Volkswagen executive is arrested in emissions scandal
A Volkswagen executive has been arrested on a charge of conspiracy to defraud the United States for allegedly misleading regulators in the automaker’s emissions scandal.
The executive, Oliver Schmidt, was arrested in Florida on Saturday, the New York Times reports. USA Today and the Detroit Free Press have stories on the criminal complaint against Schmidt, which was unsealed in Detroit federal court on Monday.
Schmidt, who worked in Auburn Hills, Michigan, was the former top emissions compliance manager for Volkswagen in the United States.
An affidavit supporting Schmidt’s arrest says regulators asked about tests on Volkswagen’s diesel vehicles that found emissions were substantially higher than permissible levels when being driven on the road, but were found to be satisfactory during emissions tests.
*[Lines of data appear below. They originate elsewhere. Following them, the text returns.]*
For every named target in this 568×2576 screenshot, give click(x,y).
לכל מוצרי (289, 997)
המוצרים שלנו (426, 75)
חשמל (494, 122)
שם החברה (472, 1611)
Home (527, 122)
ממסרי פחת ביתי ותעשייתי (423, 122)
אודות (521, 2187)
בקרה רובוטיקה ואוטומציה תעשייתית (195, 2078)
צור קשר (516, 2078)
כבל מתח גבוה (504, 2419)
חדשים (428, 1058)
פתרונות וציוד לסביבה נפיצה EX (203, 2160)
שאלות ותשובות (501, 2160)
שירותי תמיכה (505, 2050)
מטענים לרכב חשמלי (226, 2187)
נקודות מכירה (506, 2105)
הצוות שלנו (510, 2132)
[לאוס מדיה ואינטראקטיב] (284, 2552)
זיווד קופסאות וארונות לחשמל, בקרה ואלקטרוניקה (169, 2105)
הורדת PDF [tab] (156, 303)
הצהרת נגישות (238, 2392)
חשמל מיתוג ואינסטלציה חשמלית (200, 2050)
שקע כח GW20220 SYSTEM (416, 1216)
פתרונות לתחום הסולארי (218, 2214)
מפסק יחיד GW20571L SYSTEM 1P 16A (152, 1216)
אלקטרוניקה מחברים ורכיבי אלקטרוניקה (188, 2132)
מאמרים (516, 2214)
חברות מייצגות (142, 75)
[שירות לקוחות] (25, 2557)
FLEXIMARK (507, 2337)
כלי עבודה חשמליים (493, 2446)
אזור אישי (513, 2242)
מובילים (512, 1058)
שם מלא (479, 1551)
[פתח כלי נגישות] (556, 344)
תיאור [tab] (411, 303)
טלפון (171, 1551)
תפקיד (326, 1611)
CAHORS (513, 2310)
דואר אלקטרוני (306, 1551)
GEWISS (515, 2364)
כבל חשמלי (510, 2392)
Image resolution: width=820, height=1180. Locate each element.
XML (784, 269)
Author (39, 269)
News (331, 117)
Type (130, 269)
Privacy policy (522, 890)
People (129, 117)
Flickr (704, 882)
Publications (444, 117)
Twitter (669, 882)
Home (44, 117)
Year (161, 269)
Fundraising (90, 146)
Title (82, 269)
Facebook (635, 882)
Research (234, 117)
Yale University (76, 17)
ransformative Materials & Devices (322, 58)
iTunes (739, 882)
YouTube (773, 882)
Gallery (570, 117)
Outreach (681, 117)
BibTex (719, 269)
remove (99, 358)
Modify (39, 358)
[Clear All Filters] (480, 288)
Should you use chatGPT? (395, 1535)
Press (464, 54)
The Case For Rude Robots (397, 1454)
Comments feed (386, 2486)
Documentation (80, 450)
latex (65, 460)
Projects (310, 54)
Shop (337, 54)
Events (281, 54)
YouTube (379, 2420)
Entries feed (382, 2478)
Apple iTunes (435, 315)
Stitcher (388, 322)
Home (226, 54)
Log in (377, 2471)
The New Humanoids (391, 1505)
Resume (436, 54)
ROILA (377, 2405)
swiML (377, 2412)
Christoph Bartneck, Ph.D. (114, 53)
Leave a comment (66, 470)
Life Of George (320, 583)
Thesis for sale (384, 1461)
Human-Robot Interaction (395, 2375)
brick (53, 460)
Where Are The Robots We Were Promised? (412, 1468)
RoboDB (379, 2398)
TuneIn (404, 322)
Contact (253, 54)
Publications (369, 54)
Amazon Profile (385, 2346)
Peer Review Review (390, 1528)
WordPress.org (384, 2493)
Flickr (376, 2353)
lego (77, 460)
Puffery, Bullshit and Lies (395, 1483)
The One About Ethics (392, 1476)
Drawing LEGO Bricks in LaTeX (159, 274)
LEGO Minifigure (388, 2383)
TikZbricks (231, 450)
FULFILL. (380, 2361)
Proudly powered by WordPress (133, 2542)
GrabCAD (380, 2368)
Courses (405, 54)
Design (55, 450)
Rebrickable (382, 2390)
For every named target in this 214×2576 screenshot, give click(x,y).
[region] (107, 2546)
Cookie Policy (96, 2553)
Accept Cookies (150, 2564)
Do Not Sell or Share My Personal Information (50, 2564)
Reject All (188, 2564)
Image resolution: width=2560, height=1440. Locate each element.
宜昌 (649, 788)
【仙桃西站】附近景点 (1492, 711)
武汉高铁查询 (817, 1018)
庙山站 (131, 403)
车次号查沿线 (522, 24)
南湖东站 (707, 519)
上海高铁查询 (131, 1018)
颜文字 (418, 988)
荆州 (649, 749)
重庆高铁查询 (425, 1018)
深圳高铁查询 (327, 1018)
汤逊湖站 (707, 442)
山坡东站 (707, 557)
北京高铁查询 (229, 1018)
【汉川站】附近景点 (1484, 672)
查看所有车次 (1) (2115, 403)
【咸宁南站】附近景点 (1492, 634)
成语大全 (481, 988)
Schmidt knew the discrepancy was the result of software designed to cheat on emissions tests, the complaint alleges. But Schmidt instead deceived and misled regulators, the complaint says, “by offering reasons for the discrepancy other than the fact that VW was intentionally cheating on U.S. emissions tests, in order to allow VW to continue to sell diesel vehicles in the United States.”
One of the witnesses against Schmidt is former Volkswagen engineer James Liang, who pleaded guilty in September to conspiracy to defraud the federal government. Schmidt’s arrest, the Times says, “brings the investigation into the executive ranks.”
Volkswagen has agreed to pay $15.3 billion in a civil settlement, and it is negotiating a plea deal with the U.S. Justice Department to resolve a criminal case, the New York Times says.